As Greenberg tells it, AIG's main problem in Sept. 2008 was a lack of liquidity -- an issue faced by many domestic and foreign institutions at that time. But while nearly everyone -- even a bank 29% owned by Libya -- got a loan at the Federal discount rate of roughly 2.5%, AIG was forced to pay a whopping 14% interest rate for its $85 billion loan, while giving the government a 79.9% stake in the company to boot.
Some of Greenberg's argument is familiar. The decision by the New York Federal Reserve to pay 100 cents on the dollar to Goldman Sachs (GS) and 15 other financial companies that had credit default swaps agreements with AIG has already been subjected to considerable scrutiny. Which is not to say it doesn't deserve more scrutiny, but Greenberg makes other valid points that have gotten less attention in the post-crisis analysis we have seen to date. One of those points has to do with Ed Liddy, a former Allstate Corp. (ALL) CEO who then-Treasury Secretary Hank Paulson appointed to run AIG immediately after firing Robert Willumstad, according to various accounts, including Greenberg's book, Paulson's book, On The Brink: Inside the Race to Stop the Collapse of the Global Financial System, and Andrew Ross Sorkin's Too Big To Fail. (None of these accounts, incidentally, square with AIG's 8-K filing, but that is a subject for a separate article.) As Greenberg points out, Liddy was still on the board of Goldman Sachs at the time he signed off on a bailout that would lead to the transfer of the $63 billion in assets out of AIG and into Goldman and the other banks.
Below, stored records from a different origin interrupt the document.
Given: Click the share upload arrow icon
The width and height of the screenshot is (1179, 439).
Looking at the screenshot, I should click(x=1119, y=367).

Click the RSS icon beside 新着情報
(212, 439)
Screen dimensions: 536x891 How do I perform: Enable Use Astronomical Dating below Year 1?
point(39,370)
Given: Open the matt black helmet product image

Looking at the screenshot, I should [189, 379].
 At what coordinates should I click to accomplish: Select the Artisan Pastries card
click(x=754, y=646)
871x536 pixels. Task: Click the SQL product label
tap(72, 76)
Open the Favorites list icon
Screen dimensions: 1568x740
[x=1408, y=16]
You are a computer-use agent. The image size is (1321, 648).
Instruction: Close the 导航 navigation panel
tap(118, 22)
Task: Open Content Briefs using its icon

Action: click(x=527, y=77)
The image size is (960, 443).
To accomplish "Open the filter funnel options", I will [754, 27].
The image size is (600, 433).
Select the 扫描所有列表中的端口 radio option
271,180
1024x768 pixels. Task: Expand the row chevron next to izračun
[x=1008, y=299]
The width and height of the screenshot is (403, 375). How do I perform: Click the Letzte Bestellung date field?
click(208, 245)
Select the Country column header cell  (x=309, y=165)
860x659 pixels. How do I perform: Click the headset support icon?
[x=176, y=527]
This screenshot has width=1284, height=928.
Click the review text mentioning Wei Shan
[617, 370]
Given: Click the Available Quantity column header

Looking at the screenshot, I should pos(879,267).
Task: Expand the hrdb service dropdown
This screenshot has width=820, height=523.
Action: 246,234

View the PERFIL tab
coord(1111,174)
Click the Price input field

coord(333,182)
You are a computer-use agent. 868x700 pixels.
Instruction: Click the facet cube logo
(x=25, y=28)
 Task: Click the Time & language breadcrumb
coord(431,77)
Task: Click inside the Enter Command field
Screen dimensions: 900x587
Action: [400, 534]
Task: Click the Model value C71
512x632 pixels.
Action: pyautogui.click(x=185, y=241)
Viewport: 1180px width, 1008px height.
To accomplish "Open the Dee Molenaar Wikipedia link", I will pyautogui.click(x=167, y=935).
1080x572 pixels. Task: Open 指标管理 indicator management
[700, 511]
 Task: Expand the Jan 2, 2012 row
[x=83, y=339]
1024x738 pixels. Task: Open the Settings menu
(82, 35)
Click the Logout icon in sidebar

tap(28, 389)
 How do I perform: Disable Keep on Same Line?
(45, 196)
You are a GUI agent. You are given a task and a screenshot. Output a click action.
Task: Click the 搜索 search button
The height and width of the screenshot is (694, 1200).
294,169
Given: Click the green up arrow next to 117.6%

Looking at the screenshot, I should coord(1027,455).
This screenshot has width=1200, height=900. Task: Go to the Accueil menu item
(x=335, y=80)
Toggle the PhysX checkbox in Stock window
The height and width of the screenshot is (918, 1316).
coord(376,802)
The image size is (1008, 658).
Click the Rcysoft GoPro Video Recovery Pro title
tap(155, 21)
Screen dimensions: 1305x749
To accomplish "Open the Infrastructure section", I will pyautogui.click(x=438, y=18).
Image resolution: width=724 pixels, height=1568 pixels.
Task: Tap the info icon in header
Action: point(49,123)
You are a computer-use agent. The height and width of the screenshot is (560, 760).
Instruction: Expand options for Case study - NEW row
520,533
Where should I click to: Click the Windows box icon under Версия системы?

He resigned from Goldman's board five days later, on Sept. 23 according to a Sept. 26 filing by the investment bank. Liddy's resignation came "in light of his new role as Chairman and Chief Executive Officer of American International Group, Inc.," the filing states.
Running a company that is in a multibillion dollar dispute with another one on whose board you sit is a big conflict. Even putting that problem aside, however, Liddy was a surprising choice among AIG insiders at the time of his appointment, according to Sorkin's Too Big To Fail. Willumstad couldn't even recall who Liddy was when Paulson informed him of his selection, and at least two AIG board members were quite surprised by the choice, according to the book. One of those board members, insurance industry executive James Orr , announced that -- forget about the short list -- Liddy "wouldn't have been on the long list," of potential candidates to replace Willumstad if the board had been left to come up with its own CEO. But to former Goldman chief Paulson and top advisor Ken Wilson -- also from Goldman -- Liddy was the perfect person to run AIG. "He was the Goldman board member to whom everyone turned for advice whenever they discussed whether the firm should acquire it," Sorkin wrote.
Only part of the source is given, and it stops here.